• What needs to be done: Would you give the records below again, exactly and completely?

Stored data
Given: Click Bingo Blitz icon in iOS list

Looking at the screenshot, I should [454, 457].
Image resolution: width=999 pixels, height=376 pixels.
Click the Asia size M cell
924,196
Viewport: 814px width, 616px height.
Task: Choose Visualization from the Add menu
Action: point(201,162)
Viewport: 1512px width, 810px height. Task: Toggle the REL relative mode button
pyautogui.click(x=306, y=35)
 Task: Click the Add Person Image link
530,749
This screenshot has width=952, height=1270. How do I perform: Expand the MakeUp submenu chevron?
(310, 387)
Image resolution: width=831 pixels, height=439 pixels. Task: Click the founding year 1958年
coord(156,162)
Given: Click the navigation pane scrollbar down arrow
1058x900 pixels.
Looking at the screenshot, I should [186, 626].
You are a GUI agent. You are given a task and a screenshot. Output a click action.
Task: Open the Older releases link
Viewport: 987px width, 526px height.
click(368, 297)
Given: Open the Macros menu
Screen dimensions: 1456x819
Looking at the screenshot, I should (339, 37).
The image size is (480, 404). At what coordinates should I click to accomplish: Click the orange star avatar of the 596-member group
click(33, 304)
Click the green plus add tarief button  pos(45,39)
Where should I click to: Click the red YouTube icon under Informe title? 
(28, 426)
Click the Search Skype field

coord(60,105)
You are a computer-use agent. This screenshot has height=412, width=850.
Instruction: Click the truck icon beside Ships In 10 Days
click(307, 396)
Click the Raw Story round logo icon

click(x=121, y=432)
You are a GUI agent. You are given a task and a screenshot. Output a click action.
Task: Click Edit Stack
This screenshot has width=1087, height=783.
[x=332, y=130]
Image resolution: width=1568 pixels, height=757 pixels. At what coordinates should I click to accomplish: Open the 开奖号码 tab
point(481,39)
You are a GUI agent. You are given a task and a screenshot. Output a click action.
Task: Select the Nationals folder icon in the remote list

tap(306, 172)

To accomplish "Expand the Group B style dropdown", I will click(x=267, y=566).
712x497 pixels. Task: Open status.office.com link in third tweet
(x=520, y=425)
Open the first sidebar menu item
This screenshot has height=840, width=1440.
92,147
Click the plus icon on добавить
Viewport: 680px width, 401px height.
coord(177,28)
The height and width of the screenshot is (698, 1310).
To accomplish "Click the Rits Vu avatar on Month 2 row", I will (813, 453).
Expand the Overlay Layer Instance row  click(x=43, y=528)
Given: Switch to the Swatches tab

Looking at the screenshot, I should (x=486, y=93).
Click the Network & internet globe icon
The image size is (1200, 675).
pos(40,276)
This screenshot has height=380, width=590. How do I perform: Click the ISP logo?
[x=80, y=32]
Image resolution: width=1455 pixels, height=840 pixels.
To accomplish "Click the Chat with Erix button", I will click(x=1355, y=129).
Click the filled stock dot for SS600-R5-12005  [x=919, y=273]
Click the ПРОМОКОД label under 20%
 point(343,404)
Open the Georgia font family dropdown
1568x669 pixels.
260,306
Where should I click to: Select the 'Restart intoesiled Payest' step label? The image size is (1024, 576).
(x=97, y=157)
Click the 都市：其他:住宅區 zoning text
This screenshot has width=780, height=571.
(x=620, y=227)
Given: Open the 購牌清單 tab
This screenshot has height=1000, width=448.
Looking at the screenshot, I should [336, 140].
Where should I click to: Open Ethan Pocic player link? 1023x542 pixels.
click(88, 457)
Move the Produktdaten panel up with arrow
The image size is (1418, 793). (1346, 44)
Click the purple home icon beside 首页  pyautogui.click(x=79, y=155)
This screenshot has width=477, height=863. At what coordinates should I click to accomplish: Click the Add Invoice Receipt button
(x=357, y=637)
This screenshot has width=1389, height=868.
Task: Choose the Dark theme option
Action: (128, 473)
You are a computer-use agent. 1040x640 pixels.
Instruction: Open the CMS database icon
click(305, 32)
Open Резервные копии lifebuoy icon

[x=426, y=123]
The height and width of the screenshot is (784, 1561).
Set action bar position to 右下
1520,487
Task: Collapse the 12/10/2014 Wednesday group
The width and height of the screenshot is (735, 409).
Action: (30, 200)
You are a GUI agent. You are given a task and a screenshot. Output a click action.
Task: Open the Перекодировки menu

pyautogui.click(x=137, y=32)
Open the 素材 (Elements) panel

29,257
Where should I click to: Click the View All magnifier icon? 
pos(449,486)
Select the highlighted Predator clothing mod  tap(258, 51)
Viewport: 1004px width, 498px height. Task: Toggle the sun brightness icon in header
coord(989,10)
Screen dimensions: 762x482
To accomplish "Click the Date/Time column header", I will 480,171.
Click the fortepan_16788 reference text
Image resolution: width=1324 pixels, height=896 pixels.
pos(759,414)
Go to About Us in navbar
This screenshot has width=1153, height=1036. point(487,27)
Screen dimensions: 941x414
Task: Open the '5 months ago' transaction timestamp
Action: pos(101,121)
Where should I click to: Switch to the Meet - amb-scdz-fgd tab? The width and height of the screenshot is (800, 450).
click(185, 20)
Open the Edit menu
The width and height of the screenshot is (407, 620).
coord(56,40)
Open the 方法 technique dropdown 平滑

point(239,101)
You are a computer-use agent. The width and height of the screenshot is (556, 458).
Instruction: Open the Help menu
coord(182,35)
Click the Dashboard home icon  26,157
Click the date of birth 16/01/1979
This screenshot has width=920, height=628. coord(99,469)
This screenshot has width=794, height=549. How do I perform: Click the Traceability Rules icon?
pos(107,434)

• Written answer:
Given: Click Bingo Blitz icon in iOS list

Looking at the screenshot, I should [454, 457].
Image resolution: width=999 pixels, height=376 pixels.
Click the Asia size M cell
924,196
Viewport: 814px width, 616px height.
Task: Choose Visualization from the Add menu
Action: point(201,162)
Viewport: 1512px width, 810px height. Task: Toggle the REL relative mode button
pyautogui.click(x=306, y=35)
 Task: Click the Add Person Image link
530,749
This screenshot has width=952, height=1270. How do I perform: Expand the MakeUp submenu chevron?
(310, 387)
Image resolution: width=831 pixels, height=439 pixels. Task: Click the founding year 1958年
coord(156,162)
Given: Click the navigation pane scrollbar down arrow
1058x900 pixels.
Looking at the screenshot, I should [186, 626].
You are a GUI agent. You are given a task and a screenshot. Output a click action.
Task: Open the Older releases link
Viewport: 987px width, 526px height.
click(368, 297)
Given: Open the Macros menu
Screen dimensions: 1456x819
Looking at the screenshot, I should (339, 37).
The image size is (480, 404). At what coordinates should I click to accomplish: Click the orange star avatar of the 596-member group
click(33, 304)
Click the green plus add tarief button  pos(45,39)
Where should I click to: Click the red YouTube icon under Informe title? 
(28, 426)
Click the Search Skype field

coord(60,105)
You are a computer-use agent. This screenshot has height=412, width=850.
Instruction: Click the truck icon beside Ships In 10 Days
click(307, 396)
Click the Raw Story round logo icon

click(x=121, y=432)
You are a GUI agent. You are given a task and a screenshot. Output a click action.
Task: Click Edit Stack
This screenshot has width=1087, height=783.
[x=332, y=130]
Image resolution: width=1568 pixels, height=757 pixels. At what coordinates should I click to accomplish: Open the 开奖号码 tab
point(481,39)
You are a GUI agent. You are given a task and a screenshot. Output a click action.
Task: Select the Nationals folder icon in the remote list

tap(306, 172)

To accomplish "Expand the Group B style dropdown", I will click(x=267, y=566).
712x497 pixels. Task: Open status.office.com link in third tweet
(x=520, y=425)
Open the first sidebar menu item
This screenshot has height=840, width=1440.
92,147
Click the plus icon on добавить
Viewport: 680px width, 401px height.
coord(177,28)
The height and width of the screenshot is (698, 1310).
To accomplish "Click the Rits Vu avatar on Month 2 row", I will (813, 453).
Expand the Overlay Layer Instance row  click(x=43, y=528)
Given: Switch to the Swatches tab

Looking at the screenshot, I should (x=486, y=93).
Click the Network & internet globe icon
The image size is (1200, 675).
pos(40,276)
This screenshot has height=380, width=590. How do I perform: Click the ISP logo?
[x=80, y=32]
Image resolution: width=1455 pixels, height=840 pixels.
To accomplish "Click the Chat with Erix button", I will click(x=1355, y=129).
Click the filled stock dot for SS600-R5-12005  [x=919, y=273]
Click the ПРОМОКОД label under 20%
 point(343,404)
Open the Georgia font family dropdown
1568x669 pixels.
260,306
Where should I click to: Select the 'Restart intoesiled Payest' step label? The image size is (1024, 576).
(x=97, y=157)
Click the 都市：其他:住宅區 zoning text
This screenshot has width=780, height=571.
(x=620, y=227)
Given: Open the 購牌清單 tab
This screenshot has height=1000, width=448.
Looking at the screenshot, I should [336, 140].
Where should I click to: Open Ethan Pocic player link? 1023x542 pixels.
click(88, 457)
Move the Produktdaten panel up with arrow
The image size is (1418, 793). (1346, 44)
Click the purple home icon beside 首页  pyautogui.click(x=79, y=155)
This screenshot has width=477, height=863. At what coordinates should I click to accomplish: Click the Add Invoice Receipt button
(x=357, y=637)
This screenshot has width=1389, height=868.
Task: Choose the Dark theme option
Action: (128, 473)
You are a computer-use agent. 1040x640 pixels.
Instruction: Open the CMS database icon
click(305, 32)
Open Резервные копии lifebuoy icon

[x=426, y=123]
The height and width of the screenshot is (784, 1561).
Set action bar position to 右下
1520,487
Task: Collapse the 12/10/2014 Wednesday group
The width and height of the screenshot is (735, 409).
Action: (30, 200)
You are a GUI agent. You are given a task and a screenshot. Output a click action.
Task: Open the Перекодировки menu

pyautogui.click(x=137, y=32)
Open the 素材 (Elements) panel

29,257
Where should I click to: Click the View All magnifier icon? 
pos(449,486)
Select the highlighted Predator clothing mod  tap(258, 51)
Viewport: 1004px width, 498px height. Task: Toggle the sun brightness icon in header
coord(989,10)
Screen dimensions: 762x482
To accomplish "Click the Date/Time column header", I will 480,171.
Click the fortepan_16788 reference text
Image resolution: width=1324 pixels, height=896 pixels.
pos(759,414)
Go to About Us in navbar
This screenshot has width=1153, height=1036. point(487,27)
Screen dimensions: 941x414
Task: Open the '5 months ago' transaction timestamp
Action: pos(101,121)
Where should I click to: Switch to the Meet - amb-scdz-fgd tab? The width and height of the screenshot is (800, 450).
click(185, 20)
Open the Edit menu
The width and height of the screenshot is (407, 620).
coord(56,40)
Open the 方法 technique dropdown 平滑

point(239,101)
You are a computer-use agent. The width and height of the screenshot is (556, 458).
Instruction: Open the Help menu
coord(182,35)
Click the Dashboard home icon  26,157
Click the date of birth 16/01/1979
This screenshot has width=920, height=628. coord(99,469)
This screenshot has width=794, height=549. How do I perform: Click the Traceability Rules icon?
pos(107,434)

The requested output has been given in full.